Congress enacted the Coal Act in 1992 in response to the looming insolvency of the Benefit Plan and growing concern by coal miners that their expectations of lifetime benefits were in jeopardy. Pursuant to the Coal Act, any NBCWA signatory was responsible for paying for the lifetime health benefits of its own retirees who retired prior to September 30, 1994. 26 U.S.C. §§ 9711, 9712. However, it became unclear who would pay the lifetime benefits of retirees who did not fall within the scope of the Act. The 1993 NBCWA clarified the issue of
who
was responsible to pay the lifetime benefits of new retirees by inserting the following paragraph into the general description: “The parties expressly agree that the language references to ‘for life’ and ‘until death’ that are retained in this General Description are intended to mean that
each Employer will provide, for life, only the benefits of its own eligible retirees
.... “ (2 Appellant’s App. at 482 (emphasis added).) This paragraph’s purpose was to make clear that the
employer
would bear the onus of paying lifetime benefits to its own eligible retirees. Basin and the Union inserted a substantially
identical paragraph in their agreement with the only difference being the deletion of the words “for life.” This omission does not by itself create a material issue of genuine fact to be resolved by trial. Inclusion of this paragraph without the words “for life” still serves the purpose it did in the 1993 NBCWA, clarifying that the employer, Basin, will in fact be responsible for providing benefits to its eligible retirees. In other sections of Appendix C discussed above, Basin guarantees health benefits “for life” and “until death,” and in this section the parties simply make clear that Basin bears that responsibility for eligible retirees.
Basin indisputably knew that previous NBCWAs guaranteed lifetime benefits to coal-industry retirees. If Basin intended to discontinue this guarantee and limit benefits to the term of the agreement, why would it choose to retain the explicit language “for life” and “until death”? By retaining language from previous NBCWAs that guaranteed lifetime benefits, and using language from the 1993 NBCWA that placed the cost of benefits on employers, Basin did not effectively alter this lifetime guarantee.
Finally, the majority concludes that Basin’s and the Union’s bargaining notes show that they did not agree to provide lifetime benefits for retirees, and that they perhaps agreed to make lifetime benefits the subject of mandatory negotiation upon expiration of the 1993 Agreement. There is no language in the contract that can reasonably be read to convey such an agreement. Even viewing the 1993 Agreement in the context of this purported negotiating history, a jury verdict making a finding that the 1993 Agreement makes such a promise could not survive a motion for judgment as a matter of law.

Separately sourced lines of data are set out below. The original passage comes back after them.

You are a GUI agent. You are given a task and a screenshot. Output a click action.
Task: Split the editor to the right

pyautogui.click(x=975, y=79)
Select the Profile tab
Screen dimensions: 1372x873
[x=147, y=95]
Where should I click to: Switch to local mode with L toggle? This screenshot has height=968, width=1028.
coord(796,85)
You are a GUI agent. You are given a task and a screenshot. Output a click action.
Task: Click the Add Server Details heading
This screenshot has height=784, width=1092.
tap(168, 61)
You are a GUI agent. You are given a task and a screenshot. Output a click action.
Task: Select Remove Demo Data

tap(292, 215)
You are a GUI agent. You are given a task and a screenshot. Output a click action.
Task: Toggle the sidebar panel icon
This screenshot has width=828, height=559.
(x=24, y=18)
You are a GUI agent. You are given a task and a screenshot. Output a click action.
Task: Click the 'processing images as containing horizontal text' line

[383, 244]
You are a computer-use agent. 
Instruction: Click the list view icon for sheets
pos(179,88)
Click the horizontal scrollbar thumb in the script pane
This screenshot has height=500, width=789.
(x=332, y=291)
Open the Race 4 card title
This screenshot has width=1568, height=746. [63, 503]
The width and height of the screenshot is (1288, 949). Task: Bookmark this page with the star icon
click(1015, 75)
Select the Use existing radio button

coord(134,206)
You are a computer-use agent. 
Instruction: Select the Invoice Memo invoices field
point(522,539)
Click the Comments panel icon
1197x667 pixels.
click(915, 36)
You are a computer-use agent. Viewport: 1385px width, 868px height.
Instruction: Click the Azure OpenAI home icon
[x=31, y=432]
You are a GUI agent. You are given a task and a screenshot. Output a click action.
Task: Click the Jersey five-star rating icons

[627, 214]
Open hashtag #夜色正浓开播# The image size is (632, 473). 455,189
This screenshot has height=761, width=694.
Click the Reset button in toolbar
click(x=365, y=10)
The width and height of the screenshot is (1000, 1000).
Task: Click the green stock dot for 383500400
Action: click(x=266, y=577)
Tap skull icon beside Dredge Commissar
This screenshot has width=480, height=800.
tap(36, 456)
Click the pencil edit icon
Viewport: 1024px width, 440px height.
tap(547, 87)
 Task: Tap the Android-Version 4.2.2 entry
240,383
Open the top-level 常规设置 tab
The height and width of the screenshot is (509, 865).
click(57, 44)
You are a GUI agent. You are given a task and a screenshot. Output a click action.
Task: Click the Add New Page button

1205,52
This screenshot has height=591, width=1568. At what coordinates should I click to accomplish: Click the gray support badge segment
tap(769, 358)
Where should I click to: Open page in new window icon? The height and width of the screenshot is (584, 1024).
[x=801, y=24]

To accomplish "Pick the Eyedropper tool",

Reading the 1993 Agreement in the context described by the district court, I see no other reasonable interpretation of the contract than one that recognizes lifetime benefits. In sum, the 1993 Agreement cannot be construed in a manner consistent with Basin’s position. As such, there are no genuine issues of material fact to be decided by trial and the district court correctly granted summary judgment in favor of the plaintiffs.